PROBLEM
State only how many lines below include the string "target".

INPUT RECORDS

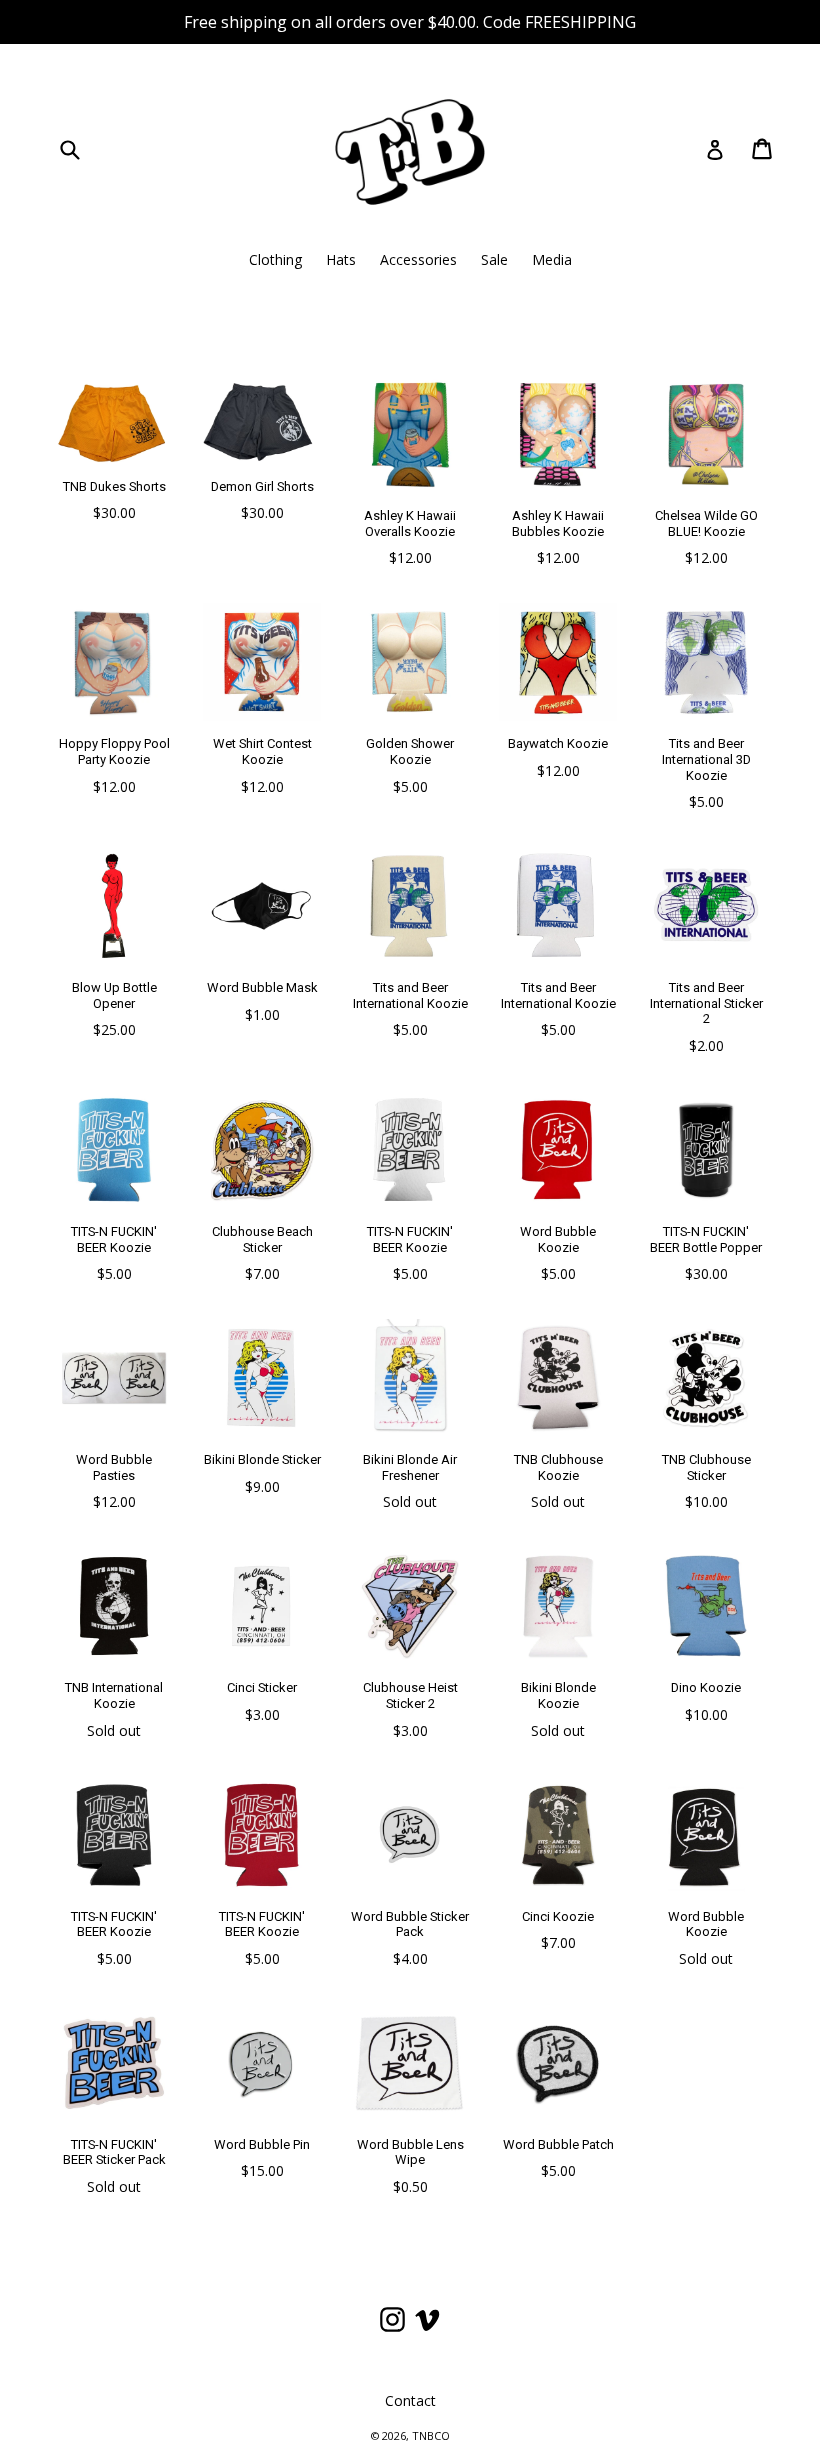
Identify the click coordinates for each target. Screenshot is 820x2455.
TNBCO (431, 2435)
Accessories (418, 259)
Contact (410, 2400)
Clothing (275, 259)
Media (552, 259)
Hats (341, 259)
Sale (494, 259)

==

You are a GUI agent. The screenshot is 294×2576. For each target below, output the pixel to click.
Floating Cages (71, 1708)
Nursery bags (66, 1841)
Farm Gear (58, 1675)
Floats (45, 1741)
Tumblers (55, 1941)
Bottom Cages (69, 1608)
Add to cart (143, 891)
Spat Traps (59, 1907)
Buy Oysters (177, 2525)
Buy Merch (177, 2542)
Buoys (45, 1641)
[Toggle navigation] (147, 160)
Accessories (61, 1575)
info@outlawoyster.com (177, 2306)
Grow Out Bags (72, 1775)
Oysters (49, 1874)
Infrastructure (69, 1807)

TASK SOLUTION
2